"It's never quite as it seems. Never quite as it seems."

In Lucy Dreaming, you play as a young girl whose repeating nightmares send her on a murder investigation involving town secrets, strange encounters with residents, and some pretty insane dreams.

The game starts with Lucy experiencing a nightmare she has every night. She is falling through the sky for what seems like forever.  When Lucy awakes, she decides this is the day she will finally try to rid her sleep of the nightmare. Before she can do this, however, she has to find her diary. This contains a to-do list, and is the basic guide for the rest of the game. She also needs to find the password to her computer, as she has an email she needs to open.

Once the diary is found, the game starts to pick up pace. In her diary, her first goal is to create a dream box, a psychological concept her father suggested. Things she adds to it will manifest in her dreams and help her face her nightmares. To create this, Lucy sets out on an adventure in which she explores her house and her town. Once she creates her first dream box, she goes to bed to see if it worked. She enters a new dream in which she is in a sort of comedy club, and has to make jokes to impress the judges. The jokes are ones you find in the real world, and therefore remember in the real world.

Once you find enough jokes, Lucy gets a good enough score, which helps her to find her computer password. She then leaves the dream and enters reality again, where she puts in her password and opens the email to a cryptic message of an old newspaper article about the murder of a town resident named Fergus Fig. This then sends Lucy on the quest to figure out who his killer was and what happened. The Fig family played a big part in the town, and the story of Fergus dying is believed to be that his brother killed him over disagreements about their family land. Lucy, however, thinks there is more to this story, and believes that it is somehow tied to her nightmares. The rest of the game follows her as she tries to figure it all out.

Lucy Dreaming is very easy to play, mechanically. To move Lucy, you click where you want her to walk. To interact with objects, you also just click them. At the bottom of the screen there is a “look at” button, a “pick up” button, a “talk to” button, and a “use” button. Depending on how you want to interact with something, or with whom you want to interact, you just click one of those options before interacting.

You can pick up items to combine and or use on objects. For example, there is a point in the game where you combine a tote bag with a stick, and another time where you can use a glass of water and empty it into a fish tank. Most of Lucy Dreaming, though, involves reading and finding clues to help you solve Lucy’s situation.

This is where the challenge of the game comes through. Lucy dreaming is very fun and tells an interesting story, but there are some parts where I found myself completely lost. You are given hints sometimes by Lucy, but some of the things you need to do are hard to figure out unless you go through every possibility; visit every area on the map, interact with everything you can, or talk to anyone you can find.

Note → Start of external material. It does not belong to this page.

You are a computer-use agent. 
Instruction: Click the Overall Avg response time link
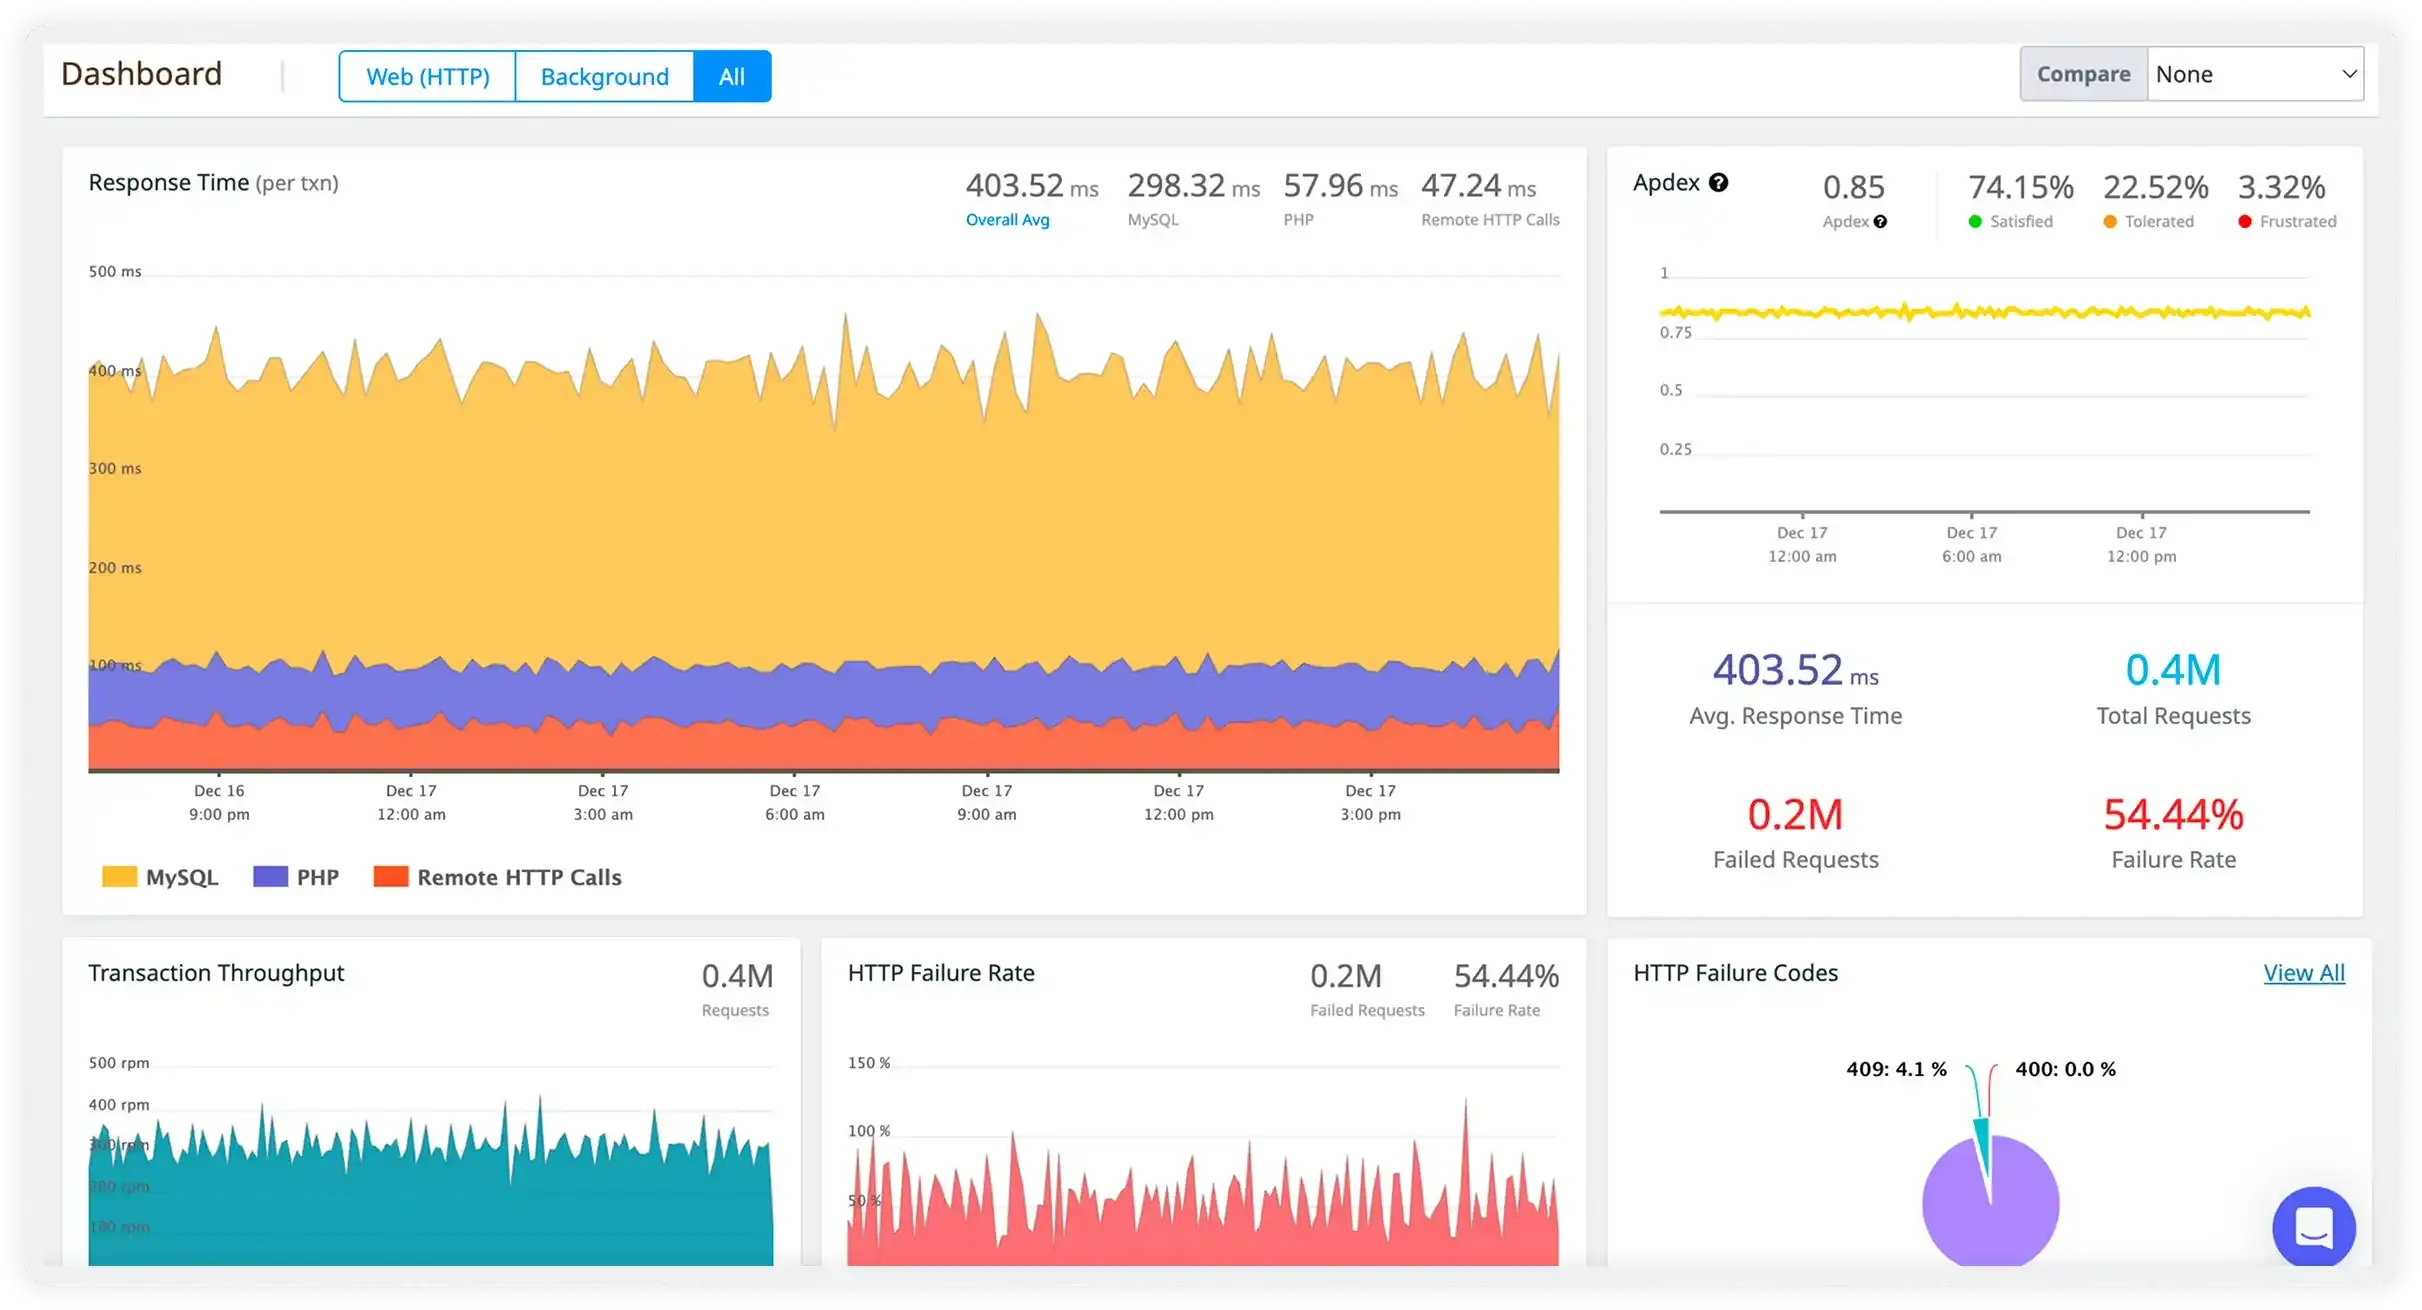(x=1007, y=220)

Especially during some of the dream sequences, there are moments where you need to change things in the real world, and then head back into the dream to see what’s changed and work from there. You can interact with your dream box multiple times, and adding different things either changes the location of the dream or who is in it. There’s a lot of thought that goes into solving different parts of this game, and so a walkthrough is recommended. However, I found that the game was still fun and I still enjoyed playing through even if I couldn’t figure some parts out on my own.

The style of Lucy dreaming is a 2D pixel vibe, and it’s very well done. There’s a lot of detail put into not only the story, but also the backgrounds and settings of every location in which Lucy finds herself. There are also a lot of references to different movies or books, which is always a fun element to any game. (It’s Ludo!)

The music is also nice and not distracting, and the characters are each unique and fun to look at. Their voices are also well done. Usually I don’t enjoy when games read to me, but I didn’t mind it with Lucy Dreaming.

Lucy Dreaming presents an in-depth and well-constructed mystery. With many twists and turns, it’s difficult to put down. Although some parts can be tricky to get past, it’s still extremely enjoyable. The 7 to 10 hour playtime is full of exciting things to uncover and, the game’s sense of humor and overall storytelling are fun and very well done.